Here, it is the application who initiates and manages a transaction. Nginn-messagebus will participate in this transaction when sending messages but this also means it will trigger a promotion to a distributed transaction (because Send/Notify opens a db connection). As I have said earlier, you don’t usually have to worry about this but it’s better to know what’s happening.

Using a TransactionScope when sending messages has one additional benefit to not using it: it will batch the send operations into one database operation. See:

//no transaction - this will open the db connection 10 times
//and execute 10 sql queries
for (int i = 0; i < 10; i++)
    MessageBus.Notify(new TestMessage1());
    
//in transaction
//this will batch all messages and send them in one
//database operation
using (TransactionScope ts = new TransactionScope())
{
    for (int i = 0; i < 10; i++)
        MessageBus.Notify(new TestMessage1());
    ts.Complete();
}

The code inside TransactionScope will execute faster because it will perform only one batch database insert.

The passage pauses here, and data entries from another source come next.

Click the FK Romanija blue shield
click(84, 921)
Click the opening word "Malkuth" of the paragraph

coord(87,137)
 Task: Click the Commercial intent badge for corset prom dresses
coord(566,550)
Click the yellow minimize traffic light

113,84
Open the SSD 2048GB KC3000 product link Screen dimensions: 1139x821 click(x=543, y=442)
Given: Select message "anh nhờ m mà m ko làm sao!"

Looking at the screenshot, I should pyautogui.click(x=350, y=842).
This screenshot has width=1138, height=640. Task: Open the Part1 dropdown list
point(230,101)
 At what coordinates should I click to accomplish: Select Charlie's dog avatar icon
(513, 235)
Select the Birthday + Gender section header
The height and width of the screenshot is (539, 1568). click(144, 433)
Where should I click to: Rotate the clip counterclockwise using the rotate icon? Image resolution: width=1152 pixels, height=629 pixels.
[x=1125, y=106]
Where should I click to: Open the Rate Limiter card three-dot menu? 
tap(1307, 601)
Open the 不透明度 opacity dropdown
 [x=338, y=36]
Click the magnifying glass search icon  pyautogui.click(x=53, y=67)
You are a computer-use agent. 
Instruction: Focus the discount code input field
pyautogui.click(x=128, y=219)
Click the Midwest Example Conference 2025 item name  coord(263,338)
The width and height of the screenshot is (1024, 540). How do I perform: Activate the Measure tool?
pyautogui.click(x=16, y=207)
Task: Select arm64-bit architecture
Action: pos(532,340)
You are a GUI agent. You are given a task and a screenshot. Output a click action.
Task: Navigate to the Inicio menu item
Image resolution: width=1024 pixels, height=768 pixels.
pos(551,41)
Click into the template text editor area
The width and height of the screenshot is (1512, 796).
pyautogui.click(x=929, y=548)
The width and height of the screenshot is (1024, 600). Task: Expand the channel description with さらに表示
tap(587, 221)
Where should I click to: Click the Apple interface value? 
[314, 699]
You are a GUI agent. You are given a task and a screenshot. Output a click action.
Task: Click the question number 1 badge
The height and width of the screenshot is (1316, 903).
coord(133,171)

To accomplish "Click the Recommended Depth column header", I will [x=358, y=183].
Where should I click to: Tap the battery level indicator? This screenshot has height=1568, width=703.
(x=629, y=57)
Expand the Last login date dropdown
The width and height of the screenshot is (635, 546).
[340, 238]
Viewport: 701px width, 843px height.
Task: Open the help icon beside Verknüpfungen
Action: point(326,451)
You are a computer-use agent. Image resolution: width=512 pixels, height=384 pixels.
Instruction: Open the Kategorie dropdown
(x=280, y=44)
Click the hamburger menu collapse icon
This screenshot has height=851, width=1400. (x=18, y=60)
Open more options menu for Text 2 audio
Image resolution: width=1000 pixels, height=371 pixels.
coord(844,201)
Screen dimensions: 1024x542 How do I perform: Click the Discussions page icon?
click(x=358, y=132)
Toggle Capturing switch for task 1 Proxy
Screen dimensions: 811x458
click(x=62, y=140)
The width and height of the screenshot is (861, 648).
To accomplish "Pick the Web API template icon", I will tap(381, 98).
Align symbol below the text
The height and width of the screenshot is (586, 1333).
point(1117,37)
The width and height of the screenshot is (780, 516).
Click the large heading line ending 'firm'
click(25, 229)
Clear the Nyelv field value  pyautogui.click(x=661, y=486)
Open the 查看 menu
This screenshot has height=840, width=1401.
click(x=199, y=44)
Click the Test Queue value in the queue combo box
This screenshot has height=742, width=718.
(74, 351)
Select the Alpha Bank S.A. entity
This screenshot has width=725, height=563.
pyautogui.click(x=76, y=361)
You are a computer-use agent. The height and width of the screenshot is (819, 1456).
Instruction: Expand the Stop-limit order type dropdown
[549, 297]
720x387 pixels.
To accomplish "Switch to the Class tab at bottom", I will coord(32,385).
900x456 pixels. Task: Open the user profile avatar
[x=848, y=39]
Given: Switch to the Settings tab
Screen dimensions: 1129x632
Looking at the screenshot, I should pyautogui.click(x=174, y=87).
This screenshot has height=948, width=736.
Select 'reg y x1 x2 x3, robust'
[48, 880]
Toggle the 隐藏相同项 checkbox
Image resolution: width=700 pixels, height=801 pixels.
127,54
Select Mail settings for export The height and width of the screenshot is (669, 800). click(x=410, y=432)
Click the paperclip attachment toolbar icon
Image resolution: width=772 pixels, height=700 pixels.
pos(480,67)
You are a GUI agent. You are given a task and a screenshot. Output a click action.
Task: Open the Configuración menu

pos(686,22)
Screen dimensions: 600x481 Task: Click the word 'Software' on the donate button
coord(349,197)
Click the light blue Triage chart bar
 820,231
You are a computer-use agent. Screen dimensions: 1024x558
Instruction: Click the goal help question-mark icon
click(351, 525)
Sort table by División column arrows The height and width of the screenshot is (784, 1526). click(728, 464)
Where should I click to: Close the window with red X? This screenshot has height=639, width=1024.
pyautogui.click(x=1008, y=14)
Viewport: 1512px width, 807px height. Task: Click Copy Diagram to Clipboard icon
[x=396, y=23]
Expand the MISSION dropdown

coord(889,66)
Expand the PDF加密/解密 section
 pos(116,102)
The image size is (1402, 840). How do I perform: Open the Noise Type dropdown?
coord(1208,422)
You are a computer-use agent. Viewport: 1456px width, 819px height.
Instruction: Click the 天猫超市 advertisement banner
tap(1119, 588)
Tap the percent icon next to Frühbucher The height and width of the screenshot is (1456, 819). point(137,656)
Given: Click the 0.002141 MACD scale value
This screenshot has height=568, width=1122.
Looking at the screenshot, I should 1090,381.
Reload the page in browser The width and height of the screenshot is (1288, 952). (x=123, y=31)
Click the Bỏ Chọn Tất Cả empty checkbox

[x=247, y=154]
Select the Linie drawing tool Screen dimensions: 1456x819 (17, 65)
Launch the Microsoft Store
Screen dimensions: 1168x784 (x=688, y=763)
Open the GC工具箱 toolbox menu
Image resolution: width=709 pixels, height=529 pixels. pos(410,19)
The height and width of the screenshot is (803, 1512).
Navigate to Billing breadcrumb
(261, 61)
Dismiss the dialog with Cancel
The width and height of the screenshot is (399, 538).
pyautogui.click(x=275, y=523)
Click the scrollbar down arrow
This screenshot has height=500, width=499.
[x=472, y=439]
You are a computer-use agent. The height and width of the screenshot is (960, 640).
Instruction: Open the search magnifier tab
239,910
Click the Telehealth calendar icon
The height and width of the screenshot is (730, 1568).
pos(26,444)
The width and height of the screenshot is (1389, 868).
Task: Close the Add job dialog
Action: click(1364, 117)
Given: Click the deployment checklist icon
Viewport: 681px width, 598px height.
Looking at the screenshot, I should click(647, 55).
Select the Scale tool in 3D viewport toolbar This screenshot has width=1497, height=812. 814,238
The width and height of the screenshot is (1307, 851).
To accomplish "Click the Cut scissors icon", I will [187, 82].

It’s one more reason for using managed transactions.

Again, if you have a problem with distributed transaction and you happen to use the same database for application’s data and nginn-messagebus, you can avoid the transaction promotion by giving your db connection to nginn-messagebus (this applies only to MSSQL 2005, for 2008 it’s unnecessary):

public void TransactionalOperation()
{
    using (TransactionScope ts = new TransactionScope())
    {
        using (IDbConnection con = new SqlConnection(ConnectionString))
        {
            con.Open();
            //give the connection to nginn-messagebus
            MessageBusCurrentThreadContext.AppManagedConnection = con;
            
            using (IDbCommand cmd = con.CreateCommand())
            {
                cmd.CommandText = "update something where possible is true";
                cmd.ExecuteNonQuery();
            }
            MessageBus.Notify(new SomethingUpdatedMessage());
            MessageBus.Send("sql://db2/MQueue", new AnotherMessage());
            MessageBusCurrentThreadContext.AppManagedConnection = null;
        }
        ts.Complete();
    }
}

Nginn-messagebus will use that connection if it is possible aind if allowed by configuration. If the connection is not open or if it’s for a different database, nginn-messagebus will not use it.

Handling failures

Message processing failure occurs whenever an exception is thrown in the receiving transaction. In such case the receiving transaction is rolled back and the message is re-scheduled for processing later. By default nginn-messagebus will retry the message 10 times before giving up. The time gap between consecutive retries is increasing about twice with each retry - so the first retry will be about 30 seconds after the failure, the second retry about minute after the first one, third one about two minutes after the second and so on. The last retry is almost a week after the initial failure. Failing message does not stop the processing of other messages - they will be handled as usual (but of course the order of messages will not be kept because the failing messages has been rescheduled). Such retrying strategy gives the application quite good fault tolerance and makes it self-healing after the cause of failure is removed. And the admins have almost a week for detecting and fixing the failure.